I was told they are telangictasias and its a part of HHT (hereditary hemorrhagic telangictasia's or another name is osler weber rendu syndrome, not a part of dysautonomia, but I'm thinking both our cases are exactly like a form of Elers danlos, i am hypermobile and have unstable hip problems. my mum has bad lungs,epileptic and has had two stokes but has recovered with time. Just wondering another cause for the telangictasia or blood vessel ruptures, it got worse when i had my 4th baby and so did my health in general it started at 3 month pregnant and even worse after delivery.
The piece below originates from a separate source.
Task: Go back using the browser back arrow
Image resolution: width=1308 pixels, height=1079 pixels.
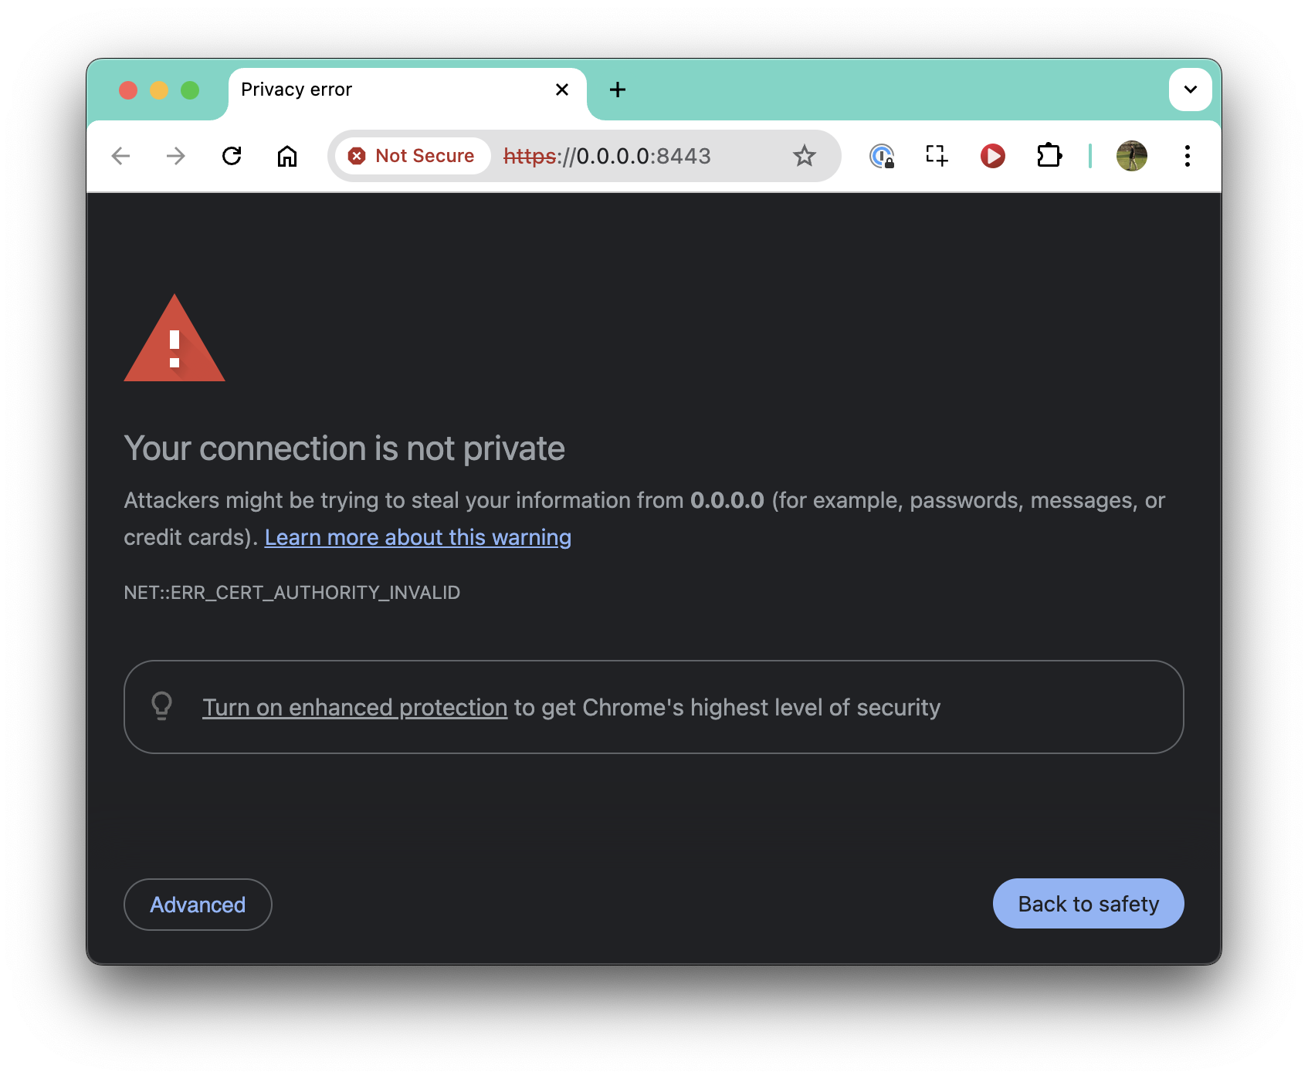Action: (120, 156)
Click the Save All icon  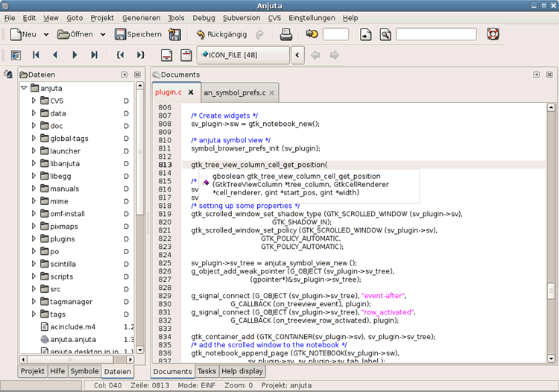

Hi, I'm new. I was looking in the forum to find others with what i have and hopefully receive some opinions. I have tiny red pin prick spots on my body here and there, i have pandysautonomia and HHT among other things my mum has HHT and a lot of other things as well her list is huge but is slightly different to mine as far as the autonomic stuff goes, but i am questioning if they have misdiagnosed us. I have fluctuating blood pressure, bradycardia, tachycardia, pins and needles in my extremities and scalp and I'm extreamly weak and require a wheelchair for any walking past 20meters, my heart rate fluctuates on a beat to beat basis, it raises on standing , my skin is mostly cold, twitchy muscles and cramps, aching body, i feel heat intolerant and cold intolerant never quite right with themps, cant exercise and i get lots of pre-syncope and faint on occasion, nausea, constipation, headaches and sweating abnormalities, cognitive problems at times, cant concentrate, vision problems and the list goes on. I was told by one doc it was in my head then i saw another neurologist who is great. ( my mum is a Phycologist too and she knew it wasn't, she did say i my be a little depressed but it's an after effect of my disability) I had a TTT done it was positive. i had tachy while supine but on tilt my heart rate went over 156bpm and fell low suddenly i only lasted 1.5 mins, then i passed out cold. The QSART was abnormal showing a patchy distribution. the first letter he sent was results of a severe disturbance of orthostatic tolerance and fit the criteria of pots and a neuropathic pots seems likely. Lumber puncture came back with raised protein and a couple of white blood cells, he said its non specific but he'd prefer not to see any cells in spinal fluid, he told me i have an autoimmune reaction happening and a peripheral neuropathy and pandysautonomia which is heard of but not common. He said i need beta blockers(propranolol) to put a lid on the heart rate and do ivig therapy both are not working. I have had two doses a month apart but i don't feel better at all. Has anyone had IVIG therapy? because it hasn't worked i wonder what they'll do next, the doc said to me it would be a long road and he wont answer my question if this is permanent or not as i've had this for over 19months already. Pandygirl

Hi, Im new to the forum this is my first time replying so i hope i get it right. I couldn't help but notice the discussion on ivig therapy, I have just completed my second course of ivig today, it dosn't seem to be helping me at all and i'm worried what will happen next, i have Pandysautonomia. Has anyone else had ivig or pandysautonomia?